Aim of the task ->
Print the following records verbatim, covering all of them.

<<<<

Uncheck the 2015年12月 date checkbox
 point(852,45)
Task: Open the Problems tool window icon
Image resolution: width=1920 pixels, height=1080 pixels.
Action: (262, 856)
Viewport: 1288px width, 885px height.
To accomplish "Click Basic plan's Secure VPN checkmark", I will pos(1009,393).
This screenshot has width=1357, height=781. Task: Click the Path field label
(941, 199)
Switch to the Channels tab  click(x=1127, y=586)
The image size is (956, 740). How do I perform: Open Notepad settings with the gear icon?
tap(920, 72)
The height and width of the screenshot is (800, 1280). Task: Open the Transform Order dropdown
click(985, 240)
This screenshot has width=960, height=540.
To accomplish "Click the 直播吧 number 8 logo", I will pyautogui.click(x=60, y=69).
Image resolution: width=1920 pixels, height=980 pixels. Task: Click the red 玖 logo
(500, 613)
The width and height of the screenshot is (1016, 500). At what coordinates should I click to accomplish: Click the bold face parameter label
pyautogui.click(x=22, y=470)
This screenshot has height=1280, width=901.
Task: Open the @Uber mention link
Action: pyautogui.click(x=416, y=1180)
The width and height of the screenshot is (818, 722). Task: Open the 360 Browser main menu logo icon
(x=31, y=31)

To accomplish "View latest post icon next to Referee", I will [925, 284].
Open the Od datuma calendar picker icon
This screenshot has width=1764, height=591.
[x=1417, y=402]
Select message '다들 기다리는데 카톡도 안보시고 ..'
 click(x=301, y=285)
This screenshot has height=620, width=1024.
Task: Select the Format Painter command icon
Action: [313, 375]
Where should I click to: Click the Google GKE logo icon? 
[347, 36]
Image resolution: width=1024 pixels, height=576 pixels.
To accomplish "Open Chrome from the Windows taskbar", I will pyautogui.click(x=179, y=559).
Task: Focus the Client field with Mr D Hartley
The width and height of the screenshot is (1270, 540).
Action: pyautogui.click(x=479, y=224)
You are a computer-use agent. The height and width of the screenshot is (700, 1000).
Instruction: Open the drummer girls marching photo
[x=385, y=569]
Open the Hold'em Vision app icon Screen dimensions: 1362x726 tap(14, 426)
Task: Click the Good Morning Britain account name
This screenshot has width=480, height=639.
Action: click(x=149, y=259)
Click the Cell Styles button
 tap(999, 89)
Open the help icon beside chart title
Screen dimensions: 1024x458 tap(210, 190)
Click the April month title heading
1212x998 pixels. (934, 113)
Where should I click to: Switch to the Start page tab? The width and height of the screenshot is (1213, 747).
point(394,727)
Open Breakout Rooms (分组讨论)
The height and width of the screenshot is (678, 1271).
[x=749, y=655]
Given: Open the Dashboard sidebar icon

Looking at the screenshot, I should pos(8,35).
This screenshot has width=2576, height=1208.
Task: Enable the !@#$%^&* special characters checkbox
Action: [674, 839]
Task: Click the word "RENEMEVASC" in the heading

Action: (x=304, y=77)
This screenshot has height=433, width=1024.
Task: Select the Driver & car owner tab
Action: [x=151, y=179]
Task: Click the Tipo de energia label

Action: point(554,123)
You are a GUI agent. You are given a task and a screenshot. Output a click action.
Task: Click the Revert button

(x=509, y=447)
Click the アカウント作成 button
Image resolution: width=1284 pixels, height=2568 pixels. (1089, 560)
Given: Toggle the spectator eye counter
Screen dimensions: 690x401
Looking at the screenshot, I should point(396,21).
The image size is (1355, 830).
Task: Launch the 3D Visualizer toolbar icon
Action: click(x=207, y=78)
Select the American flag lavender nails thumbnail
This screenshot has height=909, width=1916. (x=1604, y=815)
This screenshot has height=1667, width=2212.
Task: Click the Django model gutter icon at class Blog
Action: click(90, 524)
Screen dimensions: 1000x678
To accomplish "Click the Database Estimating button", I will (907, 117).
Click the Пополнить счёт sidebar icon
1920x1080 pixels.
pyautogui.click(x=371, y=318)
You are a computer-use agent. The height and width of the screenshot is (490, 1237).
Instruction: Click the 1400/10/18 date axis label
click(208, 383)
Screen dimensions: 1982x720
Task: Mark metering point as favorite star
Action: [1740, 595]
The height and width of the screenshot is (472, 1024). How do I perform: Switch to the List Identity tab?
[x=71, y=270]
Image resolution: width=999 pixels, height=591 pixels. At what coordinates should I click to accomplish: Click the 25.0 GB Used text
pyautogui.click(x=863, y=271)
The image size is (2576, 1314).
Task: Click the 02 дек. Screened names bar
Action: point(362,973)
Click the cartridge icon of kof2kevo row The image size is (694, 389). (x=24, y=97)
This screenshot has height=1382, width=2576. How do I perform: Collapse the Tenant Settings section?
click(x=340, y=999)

>>>>

Result for this task ->
Uncheck the 2015年12月 date checkbox
 point(852,45)
Task: Open the Problems tool window icon
Image resolution: width=1920 pixels, height=1080 pixels.
Action: (262, 856)
Viewport: 1288px width, 885px height.
To accomplish "Click Basic plan's Secure VPN checkmark", I will pos(1009,393).
This screenshot has width=1357, height=781. Task: Click the Path field label
(941, 199)
Switch to the Channels tab  click(x=1127, y=586)
The image size is (956, 740). How do I perform: Open Notepad settings with the gear icon?
tap(920, 72)
The height and width of the screenshot is (800, 1280). Task: Open the Transform Order dropdown
click(985, 240)
This screenshot has width=960, height=540.
To accomplish "Click the 直播吧 number 8 logo", I will pyautogui.click(x=60, y=69).
Image resolution: width=1920 pixels, height=980 pixels. Task: Click the red 玖 logo
(500, 613)
The width and height of the screenshot is (1016, 500). At what coordinates should I click to accomplish: Click the bold face parameter label
pyautogui.click(x=22, y=470)
This screenshot has height=1280, width=901.
Task: Open the @Uber mention link
Action: pyautogui.click(x=416, y=1180)
The width and height of the screenshot is (818, 722). Task: Open the 360 Browser main menu logo icon
(x=31, y=31)

To accomplish "View latest post icon next to Referee", I will [925, 284].
Open the Od datuma calendar picker icon
This screenshot has width=1764, height=591.
[x=1417, y=402]
Select message '다들 기다리는데 카톡도 안보시고 ..'
 click(x=301, y=285)
This screenshot has height=620, width=1024.
Task: Select the Format Painter command icon
Action: [313, 375]
Where should I click to: Click the Google GKE logo icon? 
[347, 36]
Image resolution: width=1024 pixels, height=576 pixels.
To accomplish "Open Chrome from the Windows taskbar", I will pyautogui.click(x=179, y=559).
Task: Focus the Client field with Mr D Hartley
The width and height of the screenshot is (1270, 540).
Action: pyautogui.click(x=479, y=224)
You are a computer-use agent. The height and width of the screenshot is (700, 1000).
Instruction: Open the drummer girls marching photo
[x=385, y=569]
Open the Hold'em Vision app icon Screen dimensions: 1362x726 tap(14, 426)
Task: Click the Good Morning Britain account name
This screenshot has width=480, height=639.
Action: click(x=149, y=259)
Click the Cell Styles button
 tap(999, 89)
Open the help icon beside chart title
Screen dimensions: 1024x458 tap(210, 190)
Click the April month title heading
1212x998 pixels. (934, 113)
Where should I click to: Switch to the Start page tab? The width and height of the screenshot is (1213, 747).
point(394,727)
Open Breakout Rooms (分组讨论)
The height and width of the screenshot is (678, 1271).
[x=749, y=655]
Given: Open the Dashboard sidebar icon

Looking at the screenshot, I should pos(8,35).
This screenshot has width=2576, height=1208.
Task: Enable the !@#$%^&* special characters checkbox
Action: [674, 839]
Task: Click the word "RENEMEVASC" in the heading

Action: (x=304, y=77)
This screenshot has height=433, width=1024.
Task: Select the Driver & car owner tab
Action: [x=151, y=179]
Task: Click the Tipo de energia label

Action: point(554,123)
You are a GUI agent. You are given a task and a screenshot. Output a click action.
Task: Click the Revert button

(x=509, y=447)
Click the アカウント作成 button
Image resolution: width=1284 pixels, height=2568 pixels. (1089, 560)
Given: Toggle the spectator eye counter
Screen dimensions: 690x401
Looking at the screenshot, I should point(396,21).
The image size is (1355, 830).
Task: Launch the 3D Visualizer toolbar icon
Action: click(x=207, y=78)
Select the American flag lavender nails thumbnail
This screenshot has height=909, width=1916. (x=1604, y=815)
This screenshot has height=1667, width=2212.
Task: Click the Django model gutter icon at class Blog
Action: click(90, 524)
Screen dimensions: 1000x678
To accomplish "Click the Database Estimating button", I will (907, 117).
Click the Пополнить счёт sidebar icon
1920x1080 pixels.
pyautogui.click(x=371, y=318)
You are a computer-use agent. The height and width of the screenshot is (490, 1237).
Instruction: Click the 1400/10/18 date axis label
click(208, 383)
Screen dimensions: 1982x720
Task: Mark metering point as favorite star
Action: [1740, 595]
The height and width of the screenshot is (472, 1024). How do I perform: Switch to the List Identity tab?
[x=71, y=270]
Image resolution: width=999 pixels, height=591 pixels. At what coordinates should I click to accomplish: Click the 25.0 GB Used text
pyautogui.click(x=863, y=271)
The image size is (2576, 1314).
Task: Click the 02 дек. Screened names bar
Action: point(362,973)
Click the cartridge icon of kof2kevo row The image size is (694, 389). (x=24, y=97)
This screenshot has height=1382, width=2576. How do I perform: Collapse the Tenant Settings section?
click(x=340, y=999)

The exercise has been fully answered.